Telecommunications staff provides support, training and services to faculty, staff and students. These services include: local and long distance calling, voice mail boxes and menus, conference calling, cellular phones, pagers, calling cards, moves, adds and changes to University telephone lines, payphones, administrative telephone billing, operator services, inbound toll free numbers.

Administrative Information Services

Administrative Information Services is an organization responsible for the confidentiality, integrity, reliability, and availability of electronic administrative services and information. Administrative Information Services is primarily a service organization that supports and enhances the efforts of the Brown community to utilize this information to promote the business and mission of the University.

Administrative Information Systems works with University customers to plan, acquire, develop, and maintain core business and student support systems. It consults with University clients on the redesign of business processes and the application of technology to facilitate business change and meet business requirements. It works with University departments to enable the exchange of data between outside agencies or department-based systems with core University systems and works to appropriately make available access to University data.

In particular, Administrative Information Services is charged with maintaining operating system software, database design, backup, recoverability, problem resolution, and quality assurance of administrative information systems. It is responsible for technical consulting throughout the systems development life cycle, for bringing new systems into production, and for planning and managing changes to existing applications and operating environments.

Applications Development

Creates, implements and maintains the software for the University's administrative applications. They work with the major administrative departments of the University in performing business analysis, writing or purchasing software applications, integrating them with existing applications, and applying enhancements to the applications as needed due to changes in business practices or government regulations.

There are over 55 administrative applications: some are housed on the University's IBM mainframe, and other are on midrange servers or desktop machines located either centrally or within departments. The major applications include the financial systems (Financial Records, Accounts Payable, Purchasing), the student systems (Admissions, Academic Records, Financial Aid) and the human resource systems (Payroll, Personnel), the directory systems (Brown ID), plus numerous other business-related systems that support functions such as inventory, loans, plant operations, telecommunications etc.

Administrative Systems Technology

Is broken up into several areas, which provide the following services.

Systems Services

The systems programming staff is responsible for the systems software platforms necessary to support administrative computing, including OS/390, VM, and NT. They install and maintain these operating systems as well as a myriad of third party software products. They are responsible for assuring that all security, auditing, and restart/recovery functions are properly operating. They regularly monitor performance and provide capacity planning information

Database Services

The database staff is responsible for database and middleware software, including necessary security, auditing, and restart/recovery procedures. They provide problem support and resolution for complex data integrity issues. The backup and recovery of corporate administrative data is the responsibility of this group. Additionally the database team consults on applications development projects. They are responsible for designing the database schemas to support existing and future business requirements. Data warehousing initiatives are lead by this staff.

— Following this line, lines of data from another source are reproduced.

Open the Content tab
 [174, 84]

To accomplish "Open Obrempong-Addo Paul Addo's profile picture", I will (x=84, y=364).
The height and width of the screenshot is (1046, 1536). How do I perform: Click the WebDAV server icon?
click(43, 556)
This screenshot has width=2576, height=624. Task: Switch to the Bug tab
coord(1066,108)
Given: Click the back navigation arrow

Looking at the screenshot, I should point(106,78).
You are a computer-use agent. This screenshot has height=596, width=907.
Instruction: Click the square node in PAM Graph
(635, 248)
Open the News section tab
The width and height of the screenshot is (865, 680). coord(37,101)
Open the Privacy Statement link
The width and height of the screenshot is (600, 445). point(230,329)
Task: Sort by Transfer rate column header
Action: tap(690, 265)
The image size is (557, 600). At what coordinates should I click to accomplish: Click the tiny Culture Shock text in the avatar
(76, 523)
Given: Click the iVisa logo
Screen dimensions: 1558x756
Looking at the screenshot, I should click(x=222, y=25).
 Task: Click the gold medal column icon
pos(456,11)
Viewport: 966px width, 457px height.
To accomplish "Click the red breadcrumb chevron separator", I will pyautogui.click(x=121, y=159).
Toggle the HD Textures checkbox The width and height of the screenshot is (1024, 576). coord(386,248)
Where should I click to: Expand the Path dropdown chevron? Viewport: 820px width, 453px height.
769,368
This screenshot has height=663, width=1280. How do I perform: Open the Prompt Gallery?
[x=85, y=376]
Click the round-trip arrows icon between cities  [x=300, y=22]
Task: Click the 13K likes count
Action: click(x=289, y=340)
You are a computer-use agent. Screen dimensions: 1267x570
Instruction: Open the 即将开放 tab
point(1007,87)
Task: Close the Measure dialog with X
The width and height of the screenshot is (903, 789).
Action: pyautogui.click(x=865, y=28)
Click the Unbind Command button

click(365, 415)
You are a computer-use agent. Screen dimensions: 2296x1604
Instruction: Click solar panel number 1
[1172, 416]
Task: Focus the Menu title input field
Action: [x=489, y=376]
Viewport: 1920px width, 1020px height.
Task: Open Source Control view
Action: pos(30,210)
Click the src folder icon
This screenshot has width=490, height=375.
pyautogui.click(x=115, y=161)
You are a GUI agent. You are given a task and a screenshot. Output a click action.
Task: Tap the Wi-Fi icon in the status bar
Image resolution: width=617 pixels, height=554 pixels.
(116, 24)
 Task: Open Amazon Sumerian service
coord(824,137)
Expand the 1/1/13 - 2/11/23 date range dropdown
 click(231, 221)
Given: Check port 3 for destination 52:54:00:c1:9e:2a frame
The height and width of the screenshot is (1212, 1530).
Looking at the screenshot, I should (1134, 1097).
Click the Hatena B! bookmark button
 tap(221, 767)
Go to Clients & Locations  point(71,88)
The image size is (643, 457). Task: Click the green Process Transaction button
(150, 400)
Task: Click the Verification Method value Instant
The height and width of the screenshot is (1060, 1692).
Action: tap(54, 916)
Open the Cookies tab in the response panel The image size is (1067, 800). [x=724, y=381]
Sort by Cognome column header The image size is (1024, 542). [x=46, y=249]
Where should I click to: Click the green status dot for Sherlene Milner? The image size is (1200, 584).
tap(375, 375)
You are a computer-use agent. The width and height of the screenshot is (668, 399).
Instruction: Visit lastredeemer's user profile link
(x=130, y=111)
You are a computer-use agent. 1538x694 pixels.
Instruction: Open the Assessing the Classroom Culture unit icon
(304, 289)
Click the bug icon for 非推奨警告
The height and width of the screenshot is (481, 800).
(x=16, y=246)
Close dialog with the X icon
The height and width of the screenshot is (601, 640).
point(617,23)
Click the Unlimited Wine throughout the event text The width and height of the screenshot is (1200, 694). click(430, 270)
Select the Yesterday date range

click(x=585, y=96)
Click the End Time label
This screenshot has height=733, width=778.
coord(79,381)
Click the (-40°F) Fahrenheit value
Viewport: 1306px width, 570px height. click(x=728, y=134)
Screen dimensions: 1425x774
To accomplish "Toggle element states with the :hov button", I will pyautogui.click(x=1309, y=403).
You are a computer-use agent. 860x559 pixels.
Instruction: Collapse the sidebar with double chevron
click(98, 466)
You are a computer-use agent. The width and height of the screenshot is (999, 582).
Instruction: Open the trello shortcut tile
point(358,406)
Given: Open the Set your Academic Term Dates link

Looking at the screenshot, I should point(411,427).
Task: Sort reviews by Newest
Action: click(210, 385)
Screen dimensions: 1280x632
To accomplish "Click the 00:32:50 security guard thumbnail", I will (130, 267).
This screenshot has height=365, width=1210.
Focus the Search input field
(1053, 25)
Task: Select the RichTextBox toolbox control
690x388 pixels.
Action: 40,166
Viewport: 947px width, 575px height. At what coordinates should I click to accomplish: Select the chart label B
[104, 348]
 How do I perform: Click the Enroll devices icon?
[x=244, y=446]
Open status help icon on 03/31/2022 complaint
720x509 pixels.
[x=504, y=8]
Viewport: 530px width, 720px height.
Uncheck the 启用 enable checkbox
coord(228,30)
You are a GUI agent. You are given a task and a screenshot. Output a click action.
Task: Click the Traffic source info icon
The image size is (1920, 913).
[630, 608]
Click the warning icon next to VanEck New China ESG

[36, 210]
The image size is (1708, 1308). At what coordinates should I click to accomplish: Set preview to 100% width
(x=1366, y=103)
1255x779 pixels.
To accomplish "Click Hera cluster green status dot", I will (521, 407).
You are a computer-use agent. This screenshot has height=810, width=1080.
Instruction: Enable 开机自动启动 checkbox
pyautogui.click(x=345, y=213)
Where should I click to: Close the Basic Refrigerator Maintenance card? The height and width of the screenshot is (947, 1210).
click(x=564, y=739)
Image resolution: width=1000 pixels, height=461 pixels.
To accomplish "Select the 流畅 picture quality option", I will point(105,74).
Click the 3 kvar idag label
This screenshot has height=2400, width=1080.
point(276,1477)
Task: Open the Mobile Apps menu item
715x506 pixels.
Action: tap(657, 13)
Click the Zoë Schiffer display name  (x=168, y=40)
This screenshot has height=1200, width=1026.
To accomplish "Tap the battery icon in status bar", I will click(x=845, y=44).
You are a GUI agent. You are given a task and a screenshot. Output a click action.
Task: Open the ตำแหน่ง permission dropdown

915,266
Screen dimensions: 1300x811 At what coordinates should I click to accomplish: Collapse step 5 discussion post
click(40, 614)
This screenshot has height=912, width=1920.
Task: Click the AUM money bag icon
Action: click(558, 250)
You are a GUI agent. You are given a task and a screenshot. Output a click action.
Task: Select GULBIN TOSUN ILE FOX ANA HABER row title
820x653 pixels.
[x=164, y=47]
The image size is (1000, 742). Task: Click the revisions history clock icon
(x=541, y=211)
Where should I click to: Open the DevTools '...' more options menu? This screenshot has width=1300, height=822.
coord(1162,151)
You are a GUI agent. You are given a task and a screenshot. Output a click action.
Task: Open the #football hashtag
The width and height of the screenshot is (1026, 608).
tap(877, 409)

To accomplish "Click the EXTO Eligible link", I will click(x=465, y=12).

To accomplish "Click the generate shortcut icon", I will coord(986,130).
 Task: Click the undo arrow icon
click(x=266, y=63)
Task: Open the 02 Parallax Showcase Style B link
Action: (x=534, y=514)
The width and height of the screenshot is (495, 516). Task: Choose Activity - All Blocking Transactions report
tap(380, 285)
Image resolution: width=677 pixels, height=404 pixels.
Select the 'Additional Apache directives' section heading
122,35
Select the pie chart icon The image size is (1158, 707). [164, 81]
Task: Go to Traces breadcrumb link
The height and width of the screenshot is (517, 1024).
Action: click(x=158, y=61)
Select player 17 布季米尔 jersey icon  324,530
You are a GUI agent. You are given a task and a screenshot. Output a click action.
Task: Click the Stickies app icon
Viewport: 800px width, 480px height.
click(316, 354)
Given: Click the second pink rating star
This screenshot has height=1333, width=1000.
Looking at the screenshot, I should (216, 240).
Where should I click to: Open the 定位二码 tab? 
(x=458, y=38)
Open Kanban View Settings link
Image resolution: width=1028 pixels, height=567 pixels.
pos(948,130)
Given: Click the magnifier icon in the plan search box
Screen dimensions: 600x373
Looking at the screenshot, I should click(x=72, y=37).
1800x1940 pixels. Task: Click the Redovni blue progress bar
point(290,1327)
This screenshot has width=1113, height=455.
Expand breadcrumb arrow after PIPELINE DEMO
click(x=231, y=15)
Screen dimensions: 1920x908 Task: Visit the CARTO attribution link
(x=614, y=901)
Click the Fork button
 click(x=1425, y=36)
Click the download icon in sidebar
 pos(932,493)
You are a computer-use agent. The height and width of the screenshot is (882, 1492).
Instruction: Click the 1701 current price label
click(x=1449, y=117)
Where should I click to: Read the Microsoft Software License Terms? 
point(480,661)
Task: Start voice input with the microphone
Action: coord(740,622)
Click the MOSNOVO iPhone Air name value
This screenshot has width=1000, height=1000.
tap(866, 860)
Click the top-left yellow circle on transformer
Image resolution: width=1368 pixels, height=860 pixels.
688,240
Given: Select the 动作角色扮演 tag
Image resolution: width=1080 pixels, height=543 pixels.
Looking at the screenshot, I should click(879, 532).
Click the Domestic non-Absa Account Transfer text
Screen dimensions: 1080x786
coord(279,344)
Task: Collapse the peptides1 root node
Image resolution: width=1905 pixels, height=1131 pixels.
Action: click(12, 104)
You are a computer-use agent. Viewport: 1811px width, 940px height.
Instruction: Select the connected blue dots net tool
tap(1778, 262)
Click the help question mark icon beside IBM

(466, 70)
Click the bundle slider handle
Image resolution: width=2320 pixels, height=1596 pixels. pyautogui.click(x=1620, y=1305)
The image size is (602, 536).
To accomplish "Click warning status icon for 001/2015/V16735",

Administrative User Services

Ensures that the University's business systems are run accurately and on time. They are responsible for data input services, job setup, submission and verification of administrative applications systems for the custodians of Administrative Information Systems; they maintain a "hot line" for production problems. They are caretakers of the production libraries and are responsible for production turnover and quality control. The staff triage problems related to administrative applications and handle the recovery of failed systems. They serve as user advocates during the implementation of new or changed systems. The are also responsible for the processing and distribution of microfiche produced from production applications.

Technical Support

The technical support area is responsible for providing advice, guidance, and review for the implementation of software systems, application enhancements, and for the resolution of production problems. They are responsible for the effective development and implementation of standards to ensure that key information systems meet a satisfactory quality level. They regularly participate in problem triage and application system recovery efforts.

Critical variables:

  • Provides 24x7 on-call support
  • 130,000 productions jobs per year
  • Staff knowledgeable and responsible for:
    • 5 operating systems platform
    • 57 mainframe systems software products
    • 24 database and middle-ware products
    • 9 programming languages

Computer Operations

Is responsible for planning, coordination, and analysis of availability data, and the development of procedures and tools to ensure high availability of the network, servers, mainframes, printing facilities, applications software and the computer clusters operated by CIS. These tasks include planning for and supervising the replacement and maintenance of central computing hardware, the development of disaster recovery plans and the training of personnel in disaster recovery operations. The operations staff is responsible for all production activities associated with a large complex computer environment (24 hours, 7 days/wk operations) ensuring proper communication with staff and users. Operations staff is responsible for installing, operating, and maintaining the mainframe computers and networks. They assure the availability of hardware, systems, and applications software, operate the central computers and file servers, and assess the impact of proposed services on production.

Critical variables:

  • Print, post process and deliver/hand out:
    • 7.00 million pages of mainframe output a year
    • 0.65 million pages of network printing (mostly student)
  • Monitor, backup and support 40 networked (Unix, NetWare, NT ) servers
  • Monitor 350 network devices
  • Monitor/operate the 2 different mainframe operating systems and all of their components.
  • Tape library has over 10,000 volumes
  • On call 24x7 for facilities, mainframe and some distributed system problems

Network Technologies & Services

Systems Services

Provides the hardware and software infrastructure for campus-wide services such as electronic mail, the Web, applications distribution, shared file services, and instructional services. This group is responsible for ensuring highly reliable central UNIX, Novell, and NT systems for these campus services.

IT Architecture

Determines the technical architecture underlying all campus services.

Network Technology Group

Is responsible for the design, implementation and evolution of departmental and campus-wide local area networks and general services supporting the entire University. Their responsibilities include: network planning and design, high speed Internet connectivity, testing of new technologies for campus deployment, maintaining and upgrading all systems and electronics on Brown's networks, capacity planning, performance monitoring, IP address maintenance and distribution, systems tuning and troubleshooting network problems. They provide technical support to the other CIS departments and to the University.

Communications Operations

A unit of the Network Technology Group, staff in this area are responsible for maintaining key communications equipment on campus (telephone switch and voice mail system) and the in-building and inter-building wiring over which voice, data and video services are transmitted. Employees in this area install voice, data and video outlets and the electronics which make them work. They work closely with Facilities Management on construction and renovation projects to ensure that voice, data and video requirements are attained. Communications Operations technicians pull inside and outside wiring, manage communication renovation projects and troubleshoot all voice, data and video transmission problems in the more than 230 buildings housing Brown employees and students.

IT Security

The security group manages the development and delivery of security standards, policies, best practices, and solutions to ensure information security across the University. It provides direction in technology trends for system administrators and University administrators; enforces security policies and procedures by monitoring data security; investigates possible security exceptions; updates, maintains and documents security controls. This group also provides departments with security services including training programs, authentication and vulnerability analysis; serves as key campus data security contact with relevant groups outside the University. IT Security is responsible for defining an acceptable level of security for the computing environment at Brown, and ensuring that Brown¹s IT infrastructure, policies and standards comply with existing laws and regulations.

CIS Administration

This area is responsible for the overall administration of CIS. It includes the Vice President's position, plus the administrative and support staff use to manage the department's financial, human resource, documentation, communications, purchasing and space needs.